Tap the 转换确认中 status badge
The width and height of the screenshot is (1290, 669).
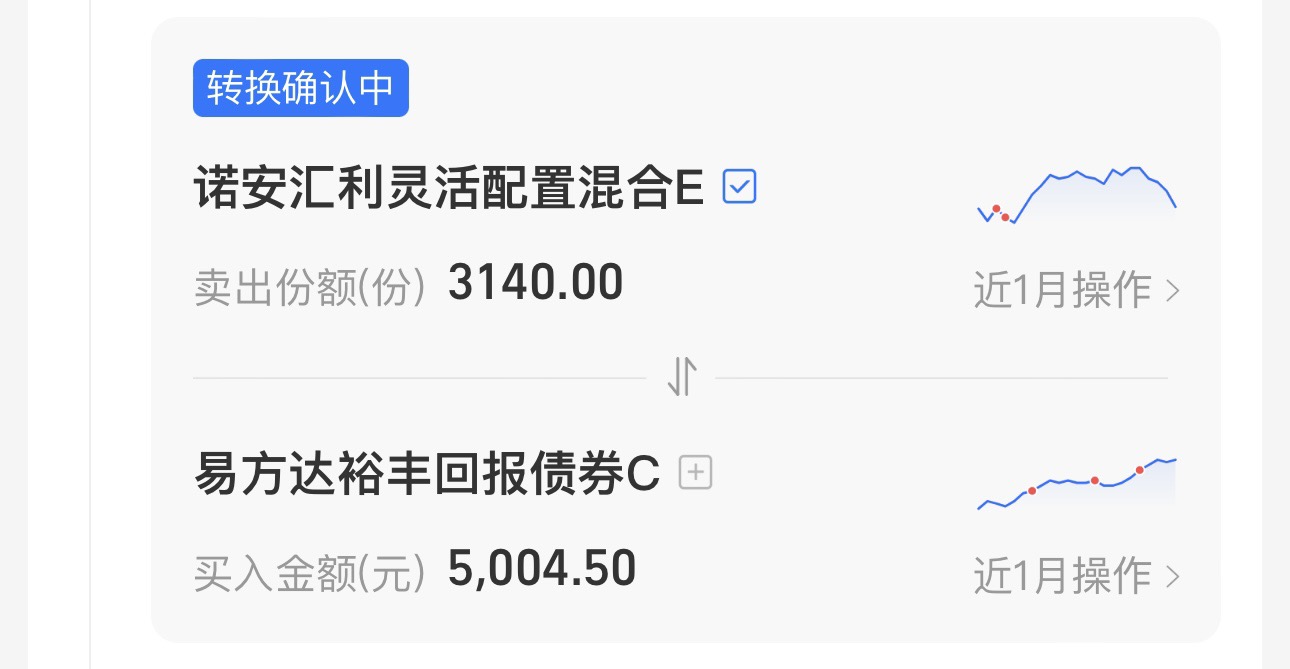301,88
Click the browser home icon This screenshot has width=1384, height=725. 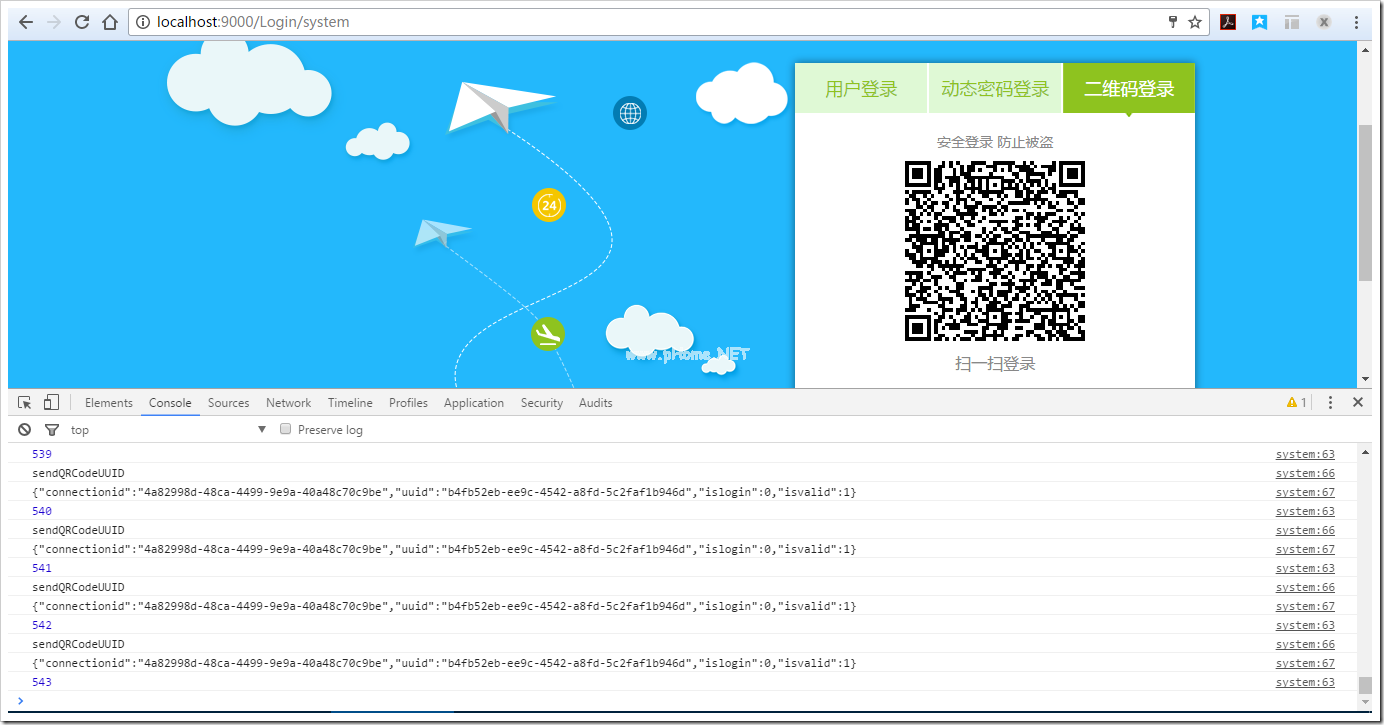click(110, 22)
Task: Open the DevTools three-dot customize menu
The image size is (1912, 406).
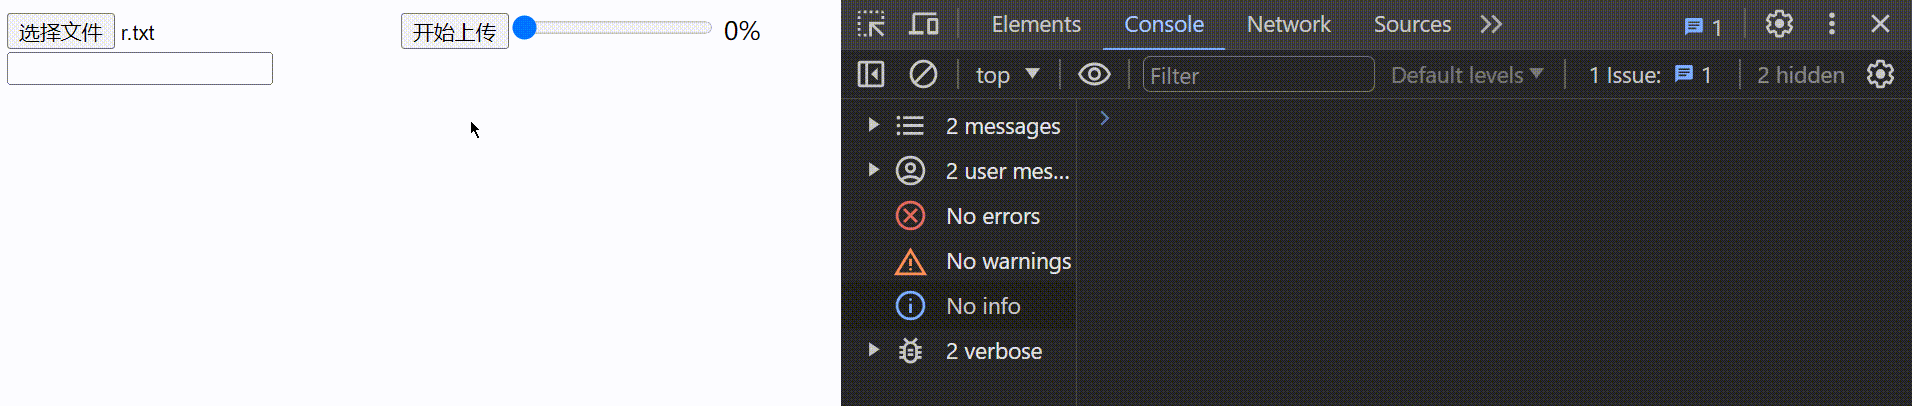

━━━━━━━━━━━━━━━━━━━━━━━━━━━━━━

WHAT YOU ARE ASKED TO DO ▸
Starting at the line that contains "Task: Open the", write out every line through the final line of the entries, word for word; skip any pictures.

WRITTEN RESPONSE ▸
Task: Open the DevTools three-dot customize menu
The image size is (1912, 406).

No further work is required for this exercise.